DeepBreath: Breathing Exercise Assessment with a Depth Camera
What is the application?
Home-based breathing exercises for chronic obstructive pulmonary disease (COPD) patients.
Breathing mode classification: chest and belly.
What is the novelty?
- Transferred the SOTA RGB segmentation model to depth.
- Calibration-free lung volume measurement, no clothing, and no involuntary body motion.
- Real-time (12th I5 and 4060 Ti, 3fps) (update result every 3 seconds).
What is the method?
The proposed method consists of three modules:
- depth image segmentation
- motion artifacts compensation
- multi-task learning (MTL)-based breathing assessment
What is depth image segmentation?
It feed the RGB image into SAM and obtain a mask label as the ground truth. Then, the depth image is fed into their small depth segmentation network to obtain the segmentation result. Using MSE loss to train the depth segmentation network. Thus, it can use only depth images to obtain the segmentation result for application.
What is motion artifacts compensation?
Observed that involuntary motion artifacts (MAs) are generally slower than breathing. The core idea is to track the distance measurement on each pixel and compensate the MA for that pixel by subtracting the running mean of the distance readings of this pixel.
Actively detect and ignore voluntary motion using hand-crafted thresholds.
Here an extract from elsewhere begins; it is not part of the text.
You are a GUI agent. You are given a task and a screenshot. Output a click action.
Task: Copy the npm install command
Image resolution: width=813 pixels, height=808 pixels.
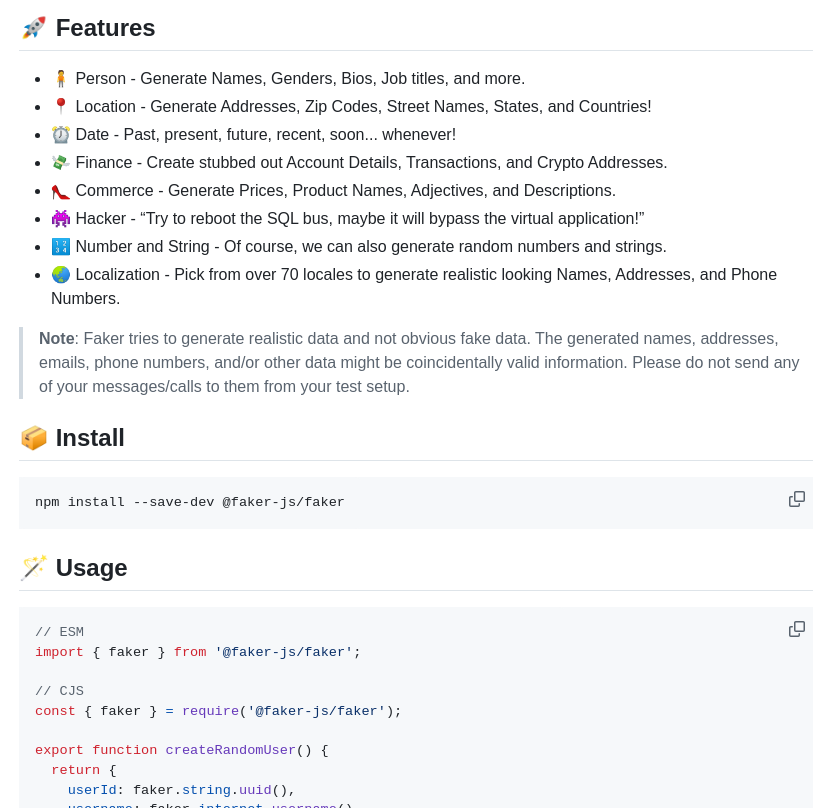pyautogui.click(x=796, y=499)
What is multi-task learning (MTL)-based breathing assessment?
DeepBreath considers breathing mode and lung volume to be two correlated measurements. To achieve calibration-free lung volume estimation, we designed a novel UNet-based [51] regression model to achieve one-model-fit-all lung volume regression.
It is worth noting that the system will experience a cold start in the first 20 seconds after the system starts to run, as the models need to take 20-second depth images to give the predictions of the current state.